До сих пор помню день нашей первой встречи, её светло-русые волосы как у ангела и светло-зелёные глаза, очень редкий оттенок, признаюсь, я немного завидовала. Как это частно бывает, внешность Мэлс не сказать, чтобы совсем, но всё же не соответствовала характеру. Она была той ещё показушницей и всё время советовала мне, что говорить и как одеваться… вернее, пыталась советовать. Хотя потом я стала даже скучать по этому, и не думаю, что она говорила со зла, Мэлс была хорошей подругой, когда мы оставались вдвоём.
А, похоже, он пришёл в себя. Выглядит неважно, очень бледный. Я так от него устала, следить за этим занудой было до ужаса скучно, он совсем не какой-то оригинальный, самый скучный маньяк, которого я знаю. Ах, совсем не о таких шурах-мурах с насильниками я мечтала… Шутка))) Хочу уже быстрее закончить и пойти гулять, хотя я уже голодная, наверно, стоит сначала поужинать.
– Мммм… – ну вот, теперь захрипел и начал вертеться, но я крепко привязала, можно не волноваться. – Ты… что… хочешь… – “всегда те же наивные вопросы”, хех… – Чего хочу? Да так, ничего особенного, – стоит рассказать ему? Джен рассказала тому лошарику, но какой смысл, они оба трупы. – Просто ты сделал то, за что я не могу тебя простить… – да, Мэлс, пожалуй, это самое логичное объяснение. – Не могу отпустить свою подругу, которую не спасла от тебя. Поэтому сегодня, – блин, это мерзко… – представь, что ты на её месте.
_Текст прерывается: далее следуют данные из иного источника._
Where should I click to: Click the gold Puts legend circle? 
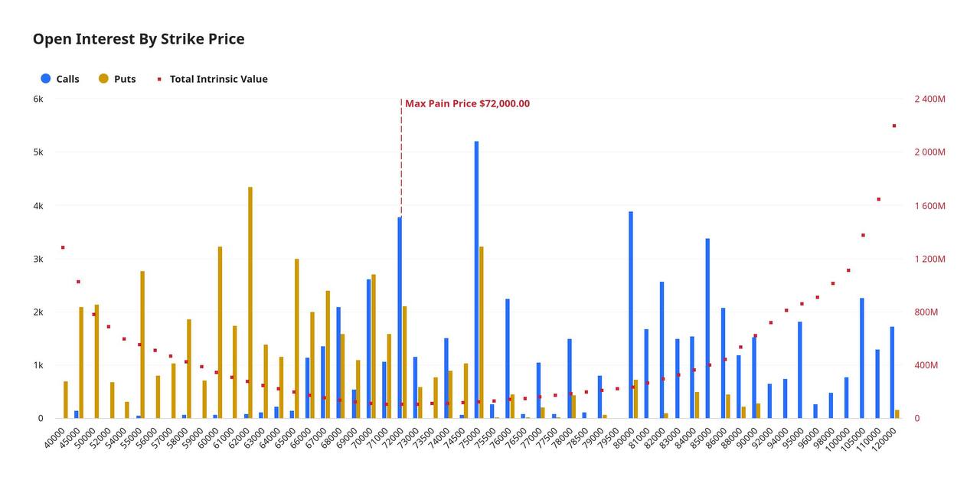click(x=103, y=79)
Мстить насильникам такое себе удовольствие. Никогда не смогу понять, почему им это так нравится? Нет, я и не хочу понимать. Главное – не блевануть самой, пока это делаешь, это был бы какой-то полный отстой. Блин, наверно, надо заткнуть рот, он слишком громкий. Так, ладно, с этим всё…
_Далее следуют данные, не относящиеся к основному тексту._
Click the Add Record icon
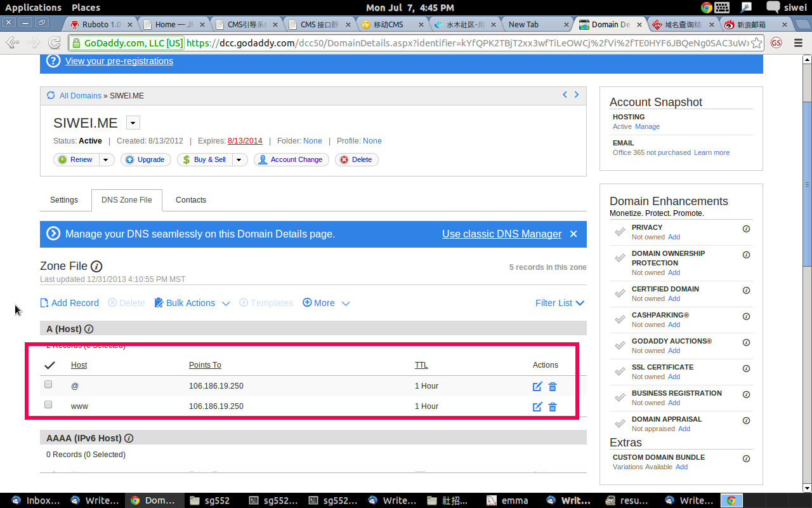 pyautogui.click(x=43, y=303)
Теперь к главному, где тут у него что-то вроде ножа? Ага, длинная отвёртка тоже может подойти. Похоже, он собирался повесить картину… да, красивая… такие глубокие синие тона в небе, у художника талант.
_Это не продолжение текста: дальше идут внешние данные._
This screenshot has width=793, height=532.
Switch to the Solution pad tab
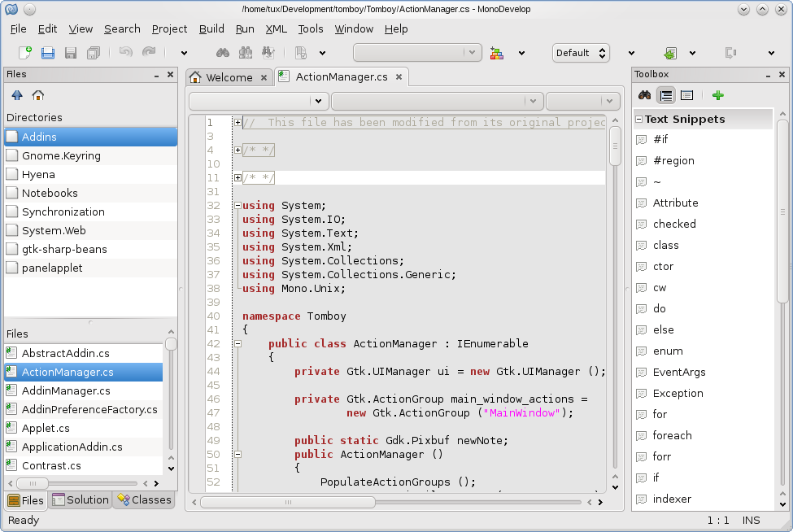pos(80,499)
Боже, ну и лицо, он ещё и плакал. Конечно, как сахара, так два куска…
– Ладно-ладно, успокойся, дядя Браун, – о, удивился, что знаю. Но волосы у него прям как шёрстка у котейки,– сейчас совсем недолго поболит, и уже ничего потом болеть не будет, хорошо? – я его ободряю, а он опять вертеться начал. Блин, посильнее надо ударить в район желудка, да не крутись, достал!..
***
Ночь, душистая и свежая, вступила в свои полные права. Немаленькая девочка, легко и неторопливо сбегая по лестнице от подъездной двери, снова что-то напевала… "…You’re such a strange girl, I think you come from another world…"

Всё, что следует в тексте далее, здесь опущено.